Southeast Asian leaders have signed off on a controversial region-wide human rights declaration in what they say is a landmark moment. But critics say the declaration is insufficient and will give countries an excuse to ignore, rather than protect, human rights.
Heads of state from the Association of Southeast Asian Nations
hailed the agreement as a significant milestone for the region. In a ceremony on Sunday, leaders from the 10-member bloc etched their signatures on a region-wide Human Rights Declaration.
ASEAN Secretary-General Surin Pitsuwan had only praise for the accord when speaking with reporters afterwards.
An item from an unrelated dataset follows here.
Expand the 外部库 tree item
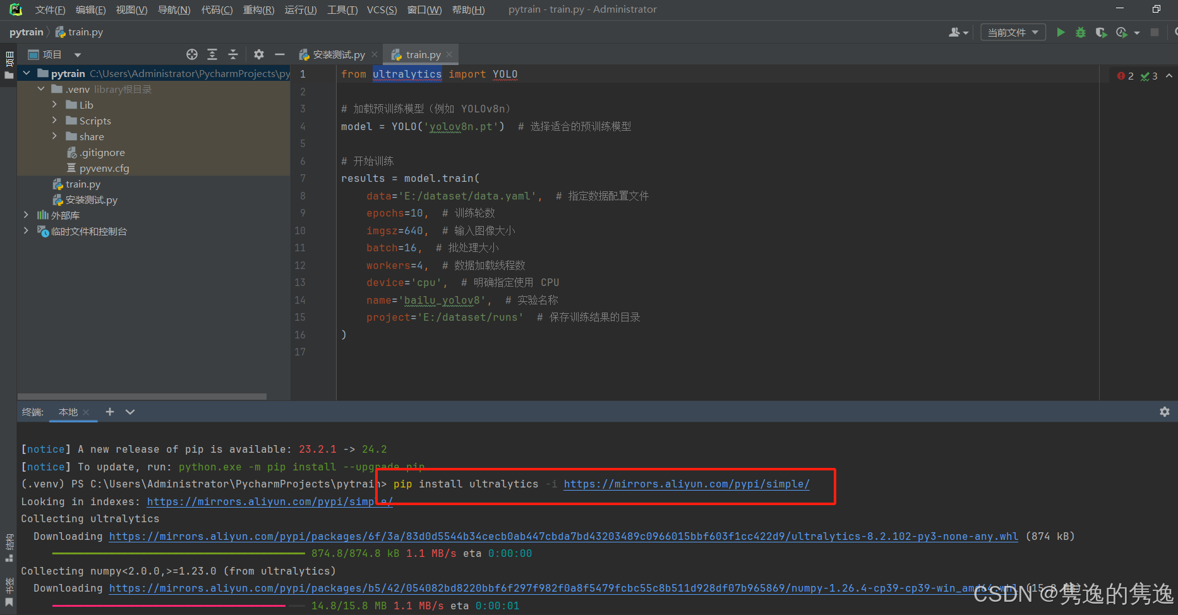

“I think that is a major, major development... the leaders have just signed that into a declaration committing themselves, every government, every country, to the highest standards, existing and available. And this certainly can be used to monitor the practice, the protection, the promotion of human rights here in the ASEAN countries," he said.
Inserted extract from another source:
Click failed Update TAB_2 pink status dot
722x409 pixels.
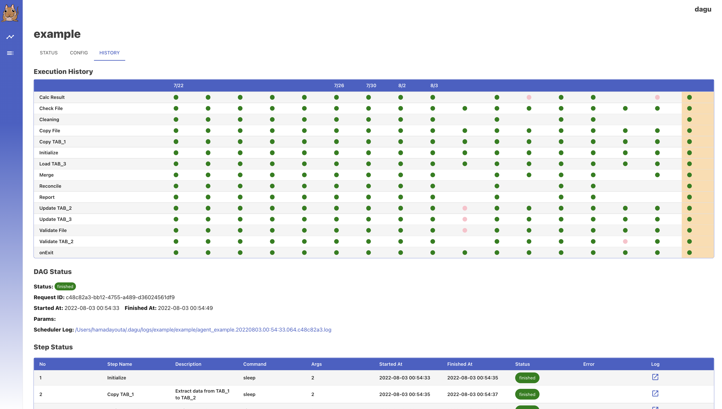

However, many rights groups say the declaration will likely fall short of minimum standards, even though ASEAN leaders have touted recent additions highlighting the importance of existing international laws.
Of particular concern, critics say, are sections included in previous drafts that suggest rights will be considered in light of “regional and national contexts." The same passage remains in the final declaration released publicly late Sunday.
“You cannot have a national or regional exception," said Phil Robertson, who is with New York-based Human Rights Watch. "You cannot set out a wide range of instances, like public morality, when all these rights would not apply. All they have done is they have put the loopholes up front and then they have tried to decorate around them.”
About five-dozen rights groups from across ASEAN have also signed statements criticizing the declaration. Critics have also slammed the process behind drafting the declaration. An ASEAN committee was formed to create initial drafts, but these were never released publicly, even during limited consultation sessions with civil society groups.
“So far, we are working on leaked drafts, or sometimes just rumors," said Mora Sar, who is with the ASEAN Grassroots Peoples’ Assembly. "If they signed it in this current form, we as civil society, we are really upset.”
Rights groups have tried to make human rights a pressing issue during these meetings, particularly ahead of U.S. President Barack Obama’s highly anticipated visit, which is scheduled to begin Monday following a stopover in Burma. But it is likely that ongoing debates over territorial claims to the South China Sea, as well as discussions on the economy and potential new free-trade areas, will dominate upcoming summit meetings.